Infant formula. Several studies have investigated pesticide contamination in milk- or soy-based infant formula. In the United States, Gelardi and Mountford (1993) reviewed tests on 2,043 milk-derived samples and 1,141 soy-derived samples by formula manufacturers. Thirty-four target pesticides included OPs, carbamates, herbicides, and several fungicides (National Academy of Sciences 1993) (persistent organic pollutants were not included). No detectable results were reported. All detection limits were < 1.0 ppm, with most detection limits < 0.005 ppm. We did not find any U.S. studies funded by nonindustry sources. In Canada, Newsome et al. (2000) tested six composite milk-based and six composite soy-based formula samples for a wide array of pesticides, including OPs, carbamates, herbicides, and persistent organic compounds (i.e., DDT, etc.). The sampling scheme was designed to represent the Canadian infant diet. No pesticides were detected in these composite samples. Studies in New Zealand, India, and Spain report positive detections for several pesticides, including DDT and derivatives, hexachlorobenzene, hexachlorocyclohexane, heptachlor, aldrin, endrin, azinphos-methyl, pirimiphosmethyl, dimethoate, and malathion. Overall, these studies suggest that pesticide contamination in infant formula in North American and other developed countries is low and unlikely to be a major source of infant exposure.

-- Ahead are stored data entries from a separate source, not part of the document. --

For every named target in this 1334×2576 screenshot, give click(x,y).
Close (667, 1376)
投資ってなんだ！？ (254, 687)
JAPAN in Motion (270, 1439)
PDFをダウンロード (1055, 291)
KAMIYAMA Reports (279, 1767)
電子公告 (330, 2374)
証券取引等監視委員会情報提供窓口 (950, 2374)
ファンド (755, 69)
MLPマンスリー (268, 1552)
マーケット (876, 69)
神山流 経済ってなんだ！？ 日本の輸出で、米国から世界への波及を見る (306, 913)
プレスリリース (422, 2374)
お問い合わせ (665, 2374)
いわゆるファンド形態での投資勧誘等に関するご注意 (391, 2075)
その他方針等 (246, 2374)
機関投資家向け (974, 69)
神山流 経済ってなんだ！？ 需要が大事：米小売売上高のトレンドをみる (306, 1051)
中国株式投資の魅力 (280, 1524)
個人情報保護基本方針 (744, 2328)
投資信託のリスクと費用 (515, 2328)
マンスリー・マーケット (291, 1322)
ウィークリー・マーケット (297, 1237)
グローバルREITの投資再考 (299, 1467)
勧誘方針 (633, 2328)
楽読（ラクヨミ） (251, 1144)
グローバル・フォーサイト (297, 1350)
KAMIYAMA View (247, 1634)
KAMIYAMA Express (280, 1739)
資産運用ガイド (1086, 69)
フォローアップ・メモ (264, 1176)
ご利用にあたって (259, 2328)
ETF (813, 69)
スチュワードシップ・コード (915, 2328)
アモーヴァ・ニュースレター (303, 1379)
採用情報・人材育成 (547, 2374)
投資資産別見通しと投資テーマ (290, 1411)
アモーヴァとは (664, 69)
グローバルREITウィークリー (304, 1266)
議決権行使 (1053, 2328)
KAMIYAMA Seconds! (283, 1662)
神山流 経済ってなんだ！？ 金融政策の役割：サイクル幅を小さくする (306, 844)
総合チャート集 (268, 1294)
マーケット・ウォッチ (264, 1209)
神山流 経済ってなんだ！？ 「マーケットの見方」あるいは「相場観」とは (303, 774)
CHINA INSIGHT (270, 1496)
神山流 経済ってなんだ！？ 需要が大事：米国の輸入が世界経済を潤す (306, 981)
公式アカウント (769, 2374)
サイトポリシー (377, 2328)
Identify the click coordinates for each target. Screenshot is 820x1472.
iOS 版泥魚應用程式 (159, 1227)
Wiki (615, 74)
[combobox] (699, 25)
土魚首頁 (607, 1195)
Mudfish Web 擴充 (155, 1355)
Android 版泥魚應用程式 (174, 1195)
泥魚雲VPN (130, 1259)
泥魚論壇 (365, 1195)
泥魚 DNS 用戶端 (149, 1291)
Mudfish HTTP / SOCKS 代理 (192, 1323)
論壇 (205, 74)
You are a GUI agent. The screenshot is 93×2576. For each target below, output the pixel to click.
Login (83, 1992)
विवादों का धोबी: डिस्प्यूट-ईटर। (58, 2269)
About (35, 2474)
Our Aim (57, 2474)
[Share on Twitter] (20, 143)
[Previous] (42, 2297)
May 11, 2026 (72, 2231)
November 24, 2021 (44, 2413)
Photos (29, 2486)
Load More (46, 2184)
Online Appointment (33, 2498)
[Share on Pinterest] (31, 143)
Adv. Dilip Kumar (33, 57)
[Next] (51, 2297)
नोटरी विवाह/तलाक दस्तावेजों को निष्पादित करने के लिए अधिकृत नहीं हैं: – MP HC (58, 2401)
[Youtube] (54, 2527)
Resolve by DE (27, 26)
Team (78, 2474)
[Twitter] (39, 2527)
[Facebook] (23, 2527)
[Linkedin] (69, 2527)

Drinking water. Drinking water may also be a source of pesticide exposure, particularly in agricultural communities. In the late 1980s the U.S. EPA undertook a nationwide survey of pesticide contamination in groundwater (Nadakavukaren 2000). The study found that 14% of all public and private drinking-water well samples had measurable levels of at least one pesticide. Subsequent analyses showed that nearly one-third of rural wells sampled had pesticide contamination, with aldicarb and the herbicides atrazine and alachlor being the most widespread. Agricultural pesticide use was the main source (Nadakavukaren 2000). The PDP recently initiated monitoring of finished waters at drinking water treatment plants in New York and California states as a pilot program for a nationally representative drinking water assessment program (USDA 2001). New York and California were initially chosen because they represent diverse climate, geology, and land use and are highly populated. In the near future, monitoring sites will be expanded to include Texas, Kansas, and Colorado. The PDP screens for more than 150 pesticides and metabolites, with detection limits in the part-per-trillion range; 297 samples were tested in 2001, the most recent year with published data. Overall, "positive detections were reported in 145 (40%) of the samples"; the detects were primarily of widely used herbicides. Atrazine or its metabolites were detected in 42-60% of the samples tested (concentration range = 5 500 ppt). Simazine was detected in 15% of samples (concentration range = 13-93 ppt). Metolachlor, metolachlor ethanesulfonic acid, or metolachlor oxanilic acid (OA) was detected in 10-50% of samples, with concentrations ranging up to 4,420 ppt (OA). Alachlor or metabolites were detected in 4% of samples. Detection frequencies for other compounds were all below 1%, including bentazon, diazinon, malaoxon, metribuzin, or propanil.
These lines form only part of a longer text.